Intersections (Jewish, Muslim, Arab, Israeli)

IsraAID-greece

Nicolas Kristof in this  week’s New York Times, which you can read here, writes about a teenager escaping ISIS controlled territory. The unexpected shout-out to an Israeli NGO offering assistance to refugees landing in Lesbos makes a strong point about the need to  overcome hysteria and to normalize this very human-interest story, the one about Arabs and Islam, as well as the one about Jews and Israel.

For Jewish readers in particular, there are powerful  intersections to be drawn at points of welcome between the Syrian civil war and refugee crisis and the Arab-Israeli conflict, between Jews and Muslims in both the United States and in Israel and the Middle East, including Palestine.

The point to this form of normalization is not to whitewash the occupation and the problem of  Israeli or Jewish racism, or to  whitewash the problem of Arab and Muslim anti-Semitism, but to overcome dead-end and dehumanizing antipathies. The point is a global imperative, in the encounter with each other to create those open, warm, and kind lines of human affiliation that will contribute to more just and  generous political and cultural compacts.

Kristof writes,

So what should I tell this 16-year-old boy who risked his life to flee extremism?
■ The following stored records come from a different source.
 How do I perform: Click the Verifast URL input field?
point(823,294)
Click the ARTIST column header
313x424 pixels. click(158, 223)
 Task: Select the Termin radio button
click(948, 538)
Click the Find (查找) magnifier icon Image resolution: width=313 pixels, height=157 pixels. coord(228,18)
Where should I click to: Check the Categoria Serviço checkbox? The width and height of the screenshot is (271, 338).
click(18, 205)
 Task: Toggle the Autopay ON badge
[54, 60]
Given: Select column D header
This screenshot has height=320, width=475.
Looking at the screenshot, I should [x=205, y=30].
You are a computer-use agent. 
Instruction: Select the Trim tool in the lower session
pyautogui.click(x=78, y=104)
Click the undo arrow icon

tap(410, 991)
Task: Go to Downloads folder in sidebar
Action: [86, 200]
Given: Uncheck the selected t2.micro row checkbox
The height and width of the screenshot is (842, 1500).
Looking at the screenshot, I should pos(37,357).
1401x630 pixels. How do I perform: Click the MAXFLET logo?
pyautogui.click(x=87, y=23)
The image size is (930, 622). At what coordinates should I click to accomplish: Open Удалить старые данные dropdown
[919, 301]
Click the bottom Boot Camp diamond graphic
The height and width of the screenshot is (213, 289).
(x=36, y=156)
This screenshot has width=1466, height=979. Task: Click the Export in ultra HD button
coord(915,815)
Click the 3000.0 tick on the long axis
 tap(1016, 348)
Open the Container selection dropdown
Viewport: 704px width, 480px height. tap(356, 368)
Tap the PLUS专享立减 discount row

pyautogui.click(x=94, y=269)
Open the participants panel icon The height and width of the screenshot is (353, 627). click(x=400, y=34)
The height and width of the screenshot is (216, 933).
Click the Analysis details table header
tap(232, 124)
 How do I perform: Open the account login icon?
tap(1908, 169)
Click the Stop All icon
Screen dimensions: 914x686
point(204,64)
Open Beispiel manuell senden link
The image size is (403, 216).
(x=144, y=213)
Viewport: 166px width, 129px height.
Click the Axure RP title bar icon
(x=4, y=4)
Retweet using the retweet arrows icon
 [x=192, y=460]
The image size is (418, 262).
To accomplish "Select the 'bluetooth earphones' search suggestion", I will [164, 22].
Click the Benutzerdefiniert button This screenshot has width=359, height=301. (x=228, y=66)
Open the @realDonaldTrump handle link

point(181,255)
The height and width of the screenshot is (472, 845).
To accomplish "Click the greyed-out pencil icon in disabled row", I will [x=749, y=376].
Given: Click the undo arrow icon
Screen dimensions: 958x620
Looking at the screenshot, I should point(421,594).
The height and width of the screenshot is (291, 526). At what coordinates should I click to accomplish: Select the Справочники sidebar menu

That many Americans are now afraid of him? That the San Bernardino murders may only add to the suspicion of Syrian refugees? That in an election year, politicians pander and magnify voter fears?

Here in Lesbos, the fears seem way overdrawn. Some of the first aid workers Syrian refugees meet when they land on the beach are Israeli doctors, working for an Israeli medical organization called IsraAID. The refugees say they are surprised, but also kind of delighted.

“We were happy to see them,” said Tamara, a 20-year-old Syrian woman in jeans with makeup and uncovered hair. The presence of Jews, Muslims and Christians side by side fit with the tolerance and moderation that she craved.

 Iris Adler, an Israeli doctor volunteering with IsraAID, said the refugees were often excited to receive assistance from Israelis. “We are still in close touch with many of them,” she said, including a mother whose baby she delivered on the beach after landing. Hostility to Israeli aid workers, she said, came not from refugees but, rather, from some European volunteers.